В последнее время в телевизионной передаче «Привет, Андрей!» нам нет-нет да и устроят маленькую посиделку, собрав немолодых актёров и актрис, чтобы вспомнить старые песни. Замечательные актрисы приятными нестройными голосами споют для нас, грешных, «Что стоишь, качаясь, тонкая рябина» — на том и закончим. Ну как, старушки-бабушки, потешились? Попели? Поплакали? А теперь вернёмся к трэш-метал.
Передаче «Привет, Андрей!» невдомёк, что русскую песню — суть национальную культуру! — мог бы, например, представить в эфире Государственный академический русский народный ансамбль «Россия» имени Л.Г. Зыкиной. «Привет, Андрей!» мог бы посвятить ему, его уникальному оркестру народных инструментов, его талантливым солистам всю передачу. И вот тогда «Привет, Андрей!» совершил бы настоящий культурный, гражданский подвиг.

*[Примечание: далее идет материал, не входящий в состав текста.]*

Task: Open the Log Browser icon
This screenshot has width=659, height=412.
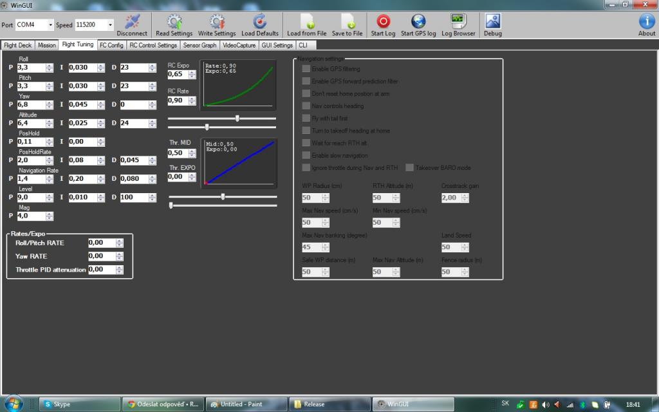Action: 458,21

Но, как говорится, «хороший ты мужик, «Привет, Андрей!», но не орёл! А то прокатил бы нас Андрюша, на тракторе, а??? Может быть, в результате такого вечера и догадался бы ещё кто-нибудь, что светом энергии музыкального, литературного, человеческого и гражданского гения русская и русская-советская песня по-прежнему держит Россию на своих руках.